A second issue is that of how the past can help us to understand the present, whether by providing us with an historical precedent for some problem we are facing, or by helping us to understand the historical roots of an issue or to see it as no longer relevant to the modern age. This kind of factor is germane to the assignment because our own contemporary ways of viewing the past might themselves be historically rooted, so that when we turn them on the past they turn back upon themselves.

An example of the kind of dynamic interaction of past and present which can lend a distinctive flavour to a piece of creative writing is in the selection of language. If I am remembering, for instance, the events of my early childhood, the child in me recounts those events and expresses his reactions in the simple version of the English language I/he then spoke. The adult who is writing about them now, however, has learned an entirely richer language for describing the world, including those past events and feelings. Autobiographical writing can achieve interesting and poignant effects by juxtaposing the two sensibilities, of the child and the adult, through the use of the two different kinds of language. Similar effects can be achieved in historical writing by distinguishing the language of the narrator from that of the people described in the narrative.

Expanding on the theme for the assignment in the above way is not intended to set rigid constraints on what you can do, but merely to give you some idea of what is meant by "explore the theme of viewing the past through the eyes of the present." You may certainly come up with your own idea of what this theme means, and of how you want to construct your piece of writing so that it qualifies. If you are in any doubt about whether what you propose to do satisfies the conditions of the assignment, please discuss the matter with the instructors before starting.

This assignment will be worth 25% towards your grade in the relevant course. When complete it should be delivered or mailed to Libby McGrattan at Vancouver Island University along with the other assignments, to arrive by July 16, 2004.

Reading Schedule

For May 4, Connolly et al, The Ancient City; Boardman, Greek Art (ch. 1)

May 12 Homer, The Odyssey

May 13 Herodotus, The Histories (excerpts)

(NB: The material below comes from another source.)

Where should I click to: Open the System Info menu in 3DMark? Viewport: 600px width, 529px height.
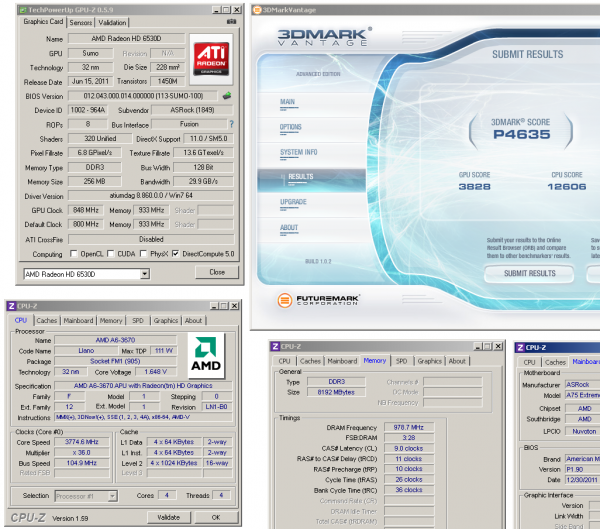299,152
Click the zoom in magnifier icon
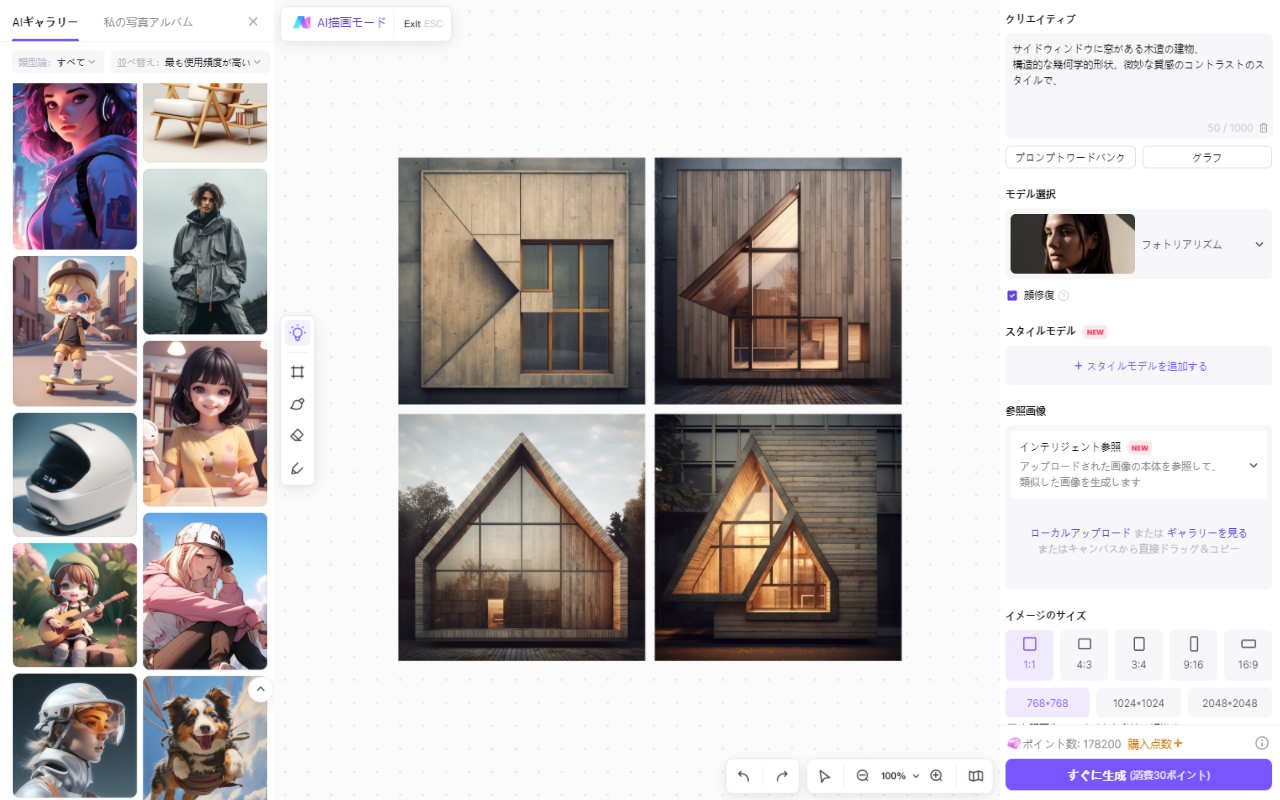 point(936,776)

May 14 Aeschylus, The Oresteia Trilogy

May 15 Boardman, Greek Art (ch. 2-3)

May 18 Sappho, Sappho and Plato, The Symposium

May 19 Plato, The Symposium, and Aristophanes, The Clouds

May 20 Boardman, Greek Art (ch. 4-5)

May 25 Thucycidides, On Justice, Power, and Human Nature

May 26 Aristotle, On Rhetoric

May 27 Euripides, The Bacchae

May 28 Boardman, Greek Art (ch. 6-7)


While we naturally expect you all to have lots of fun in Greece, we ask you to note that the standards of evaluation in these courses will be the same as for all Liberal Studies courses. You will be expected to keep up with the reading list, heavy as it is, participate fully in seminar, produce thoughtful papers and projects, and hand in your work on time. We recommend that you set aside a definite period of time each day for your reading and for making notes for the assignments you will complete on your return.